* BEGIN INPUT ROWS *

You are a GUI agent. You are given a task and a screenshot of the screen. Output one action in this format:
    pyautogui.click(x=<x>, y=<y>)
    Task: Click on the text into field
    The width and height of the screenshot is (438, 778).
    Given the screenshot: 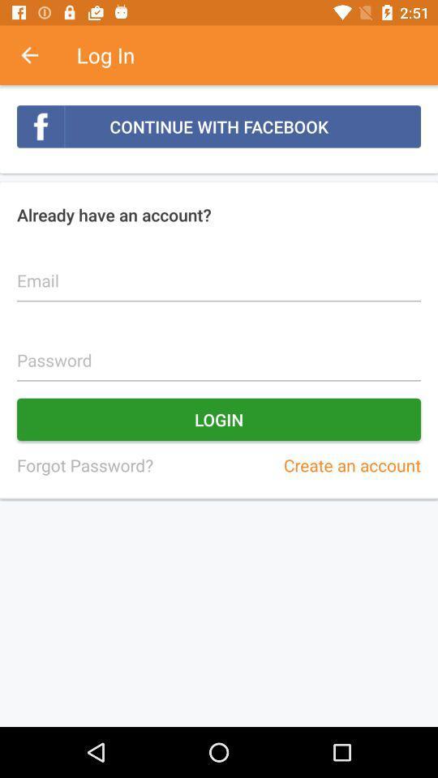 What is the action you would take?
    pyautogui.click(x=219, y=272)
    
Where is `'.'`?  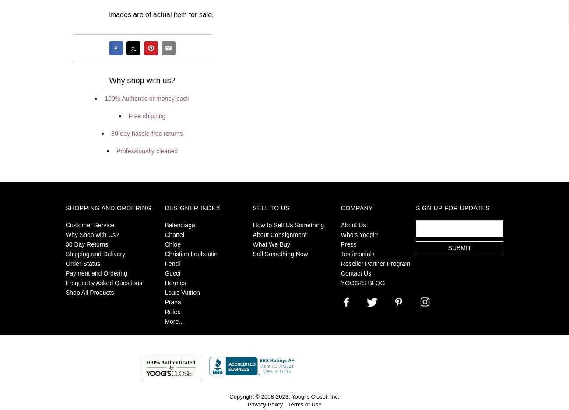 '.' is located at coordinates (66, 195).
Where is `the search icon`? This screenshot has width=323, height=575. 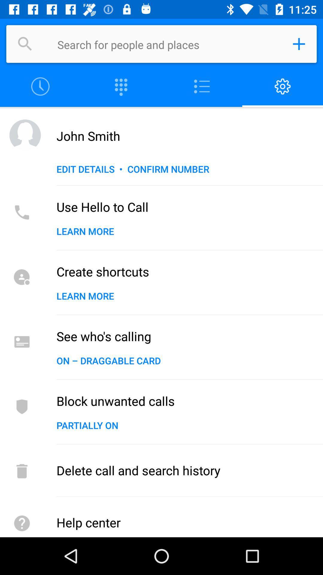
the search icon is located at coordinates (25, 44).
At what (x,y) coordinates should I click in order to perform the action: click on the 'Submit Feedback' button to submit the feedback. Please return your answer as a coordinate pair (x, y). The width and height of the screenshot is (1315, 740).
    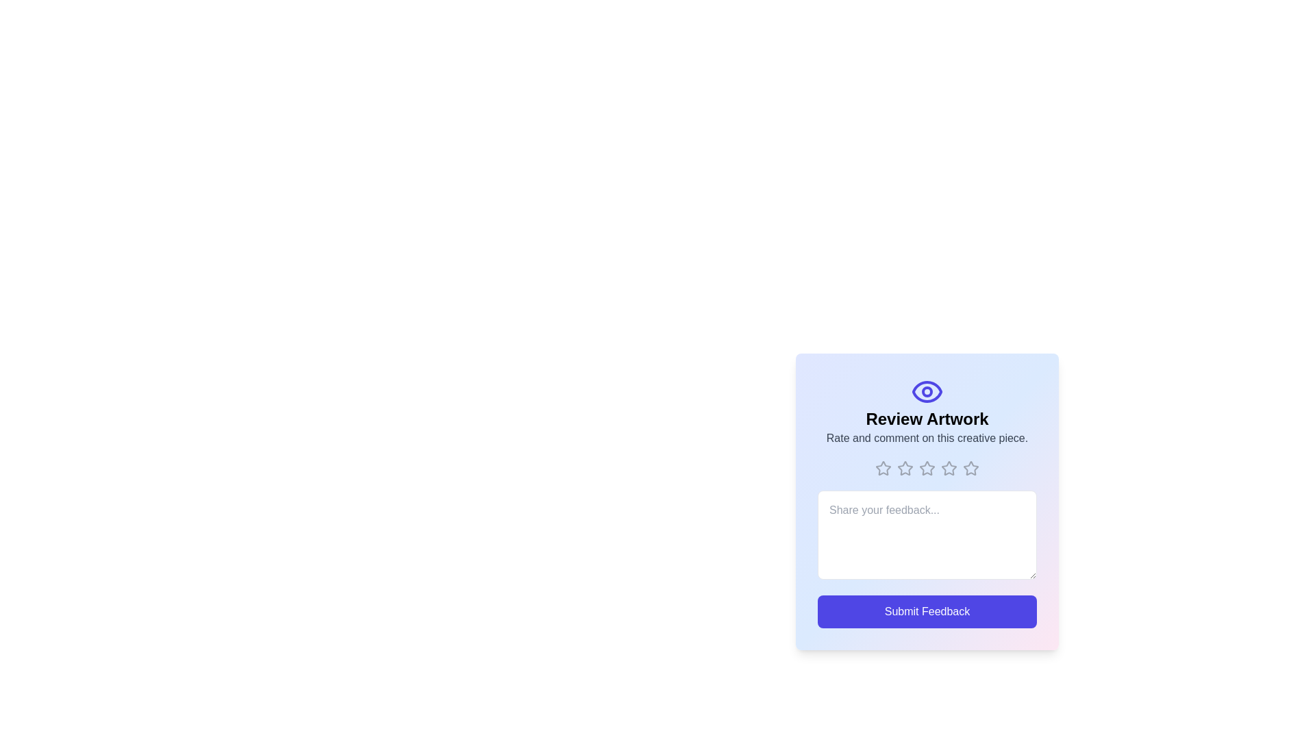
    Looking at the image, I should click on (927, 611).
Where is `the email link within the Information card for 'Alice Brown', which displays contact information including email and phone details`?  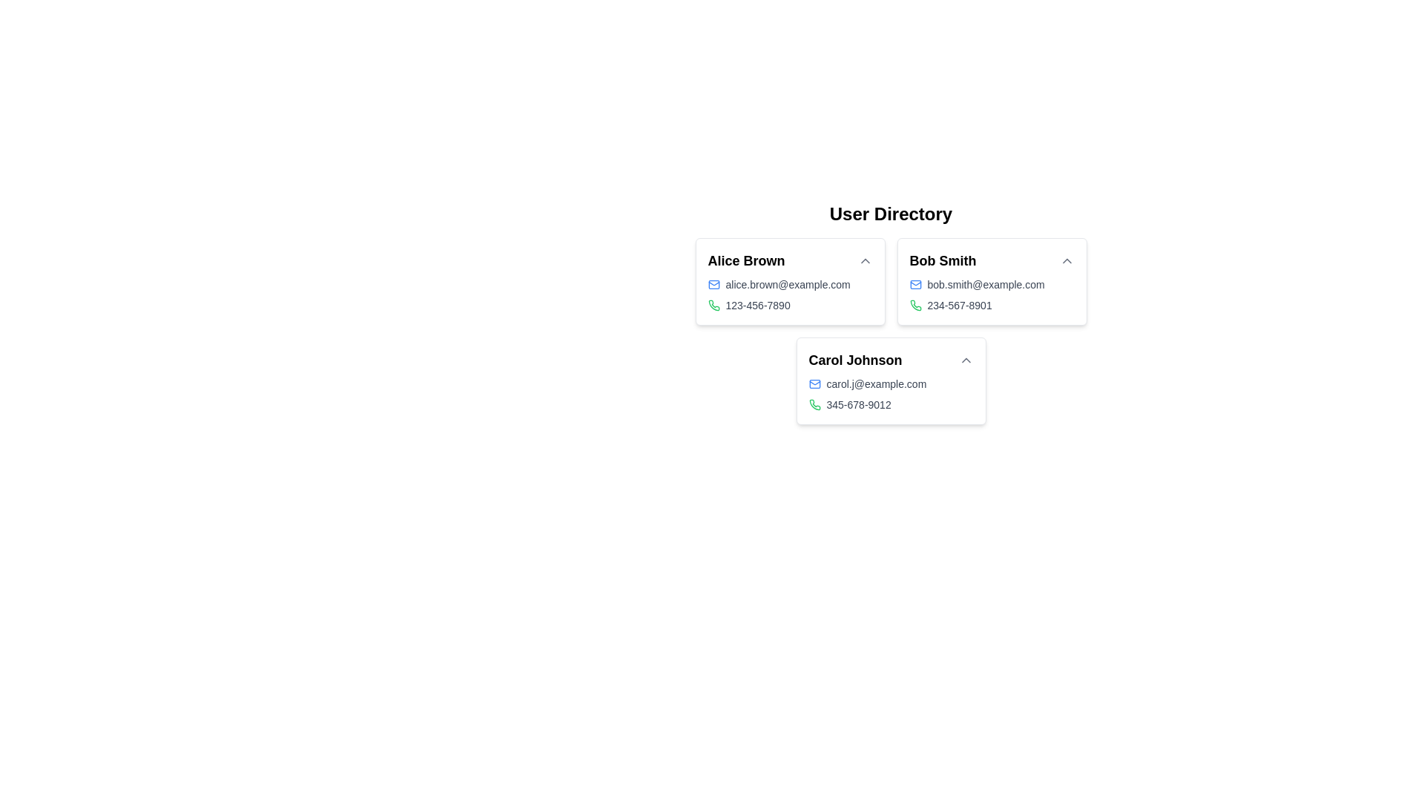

* END INPUT ROWS *

GIVEN PROBLEM —
Substitute "screen capture" for "screenshot" in the part of the entries that opens with the line containing "has width=323, height=575." and closes with the line containing "Looking at the", and write that part out again with nothing else changed. Leave the pictures out of your answer.

PROBLEM SOLUTION —
Where is `the search icon`? This screen capture has width=323, height=575. 
the search icon is located at coordinates (25, 44).
At what (x,y) coordinates should I click in order to perform the action: click on the 'Submit Feedback' button to submit the feedback. Please return your answer as a coordinate pair (x, y). The width and height of the screen capture is (1315, 740).
    Looking at the image, I should click on (927, 611).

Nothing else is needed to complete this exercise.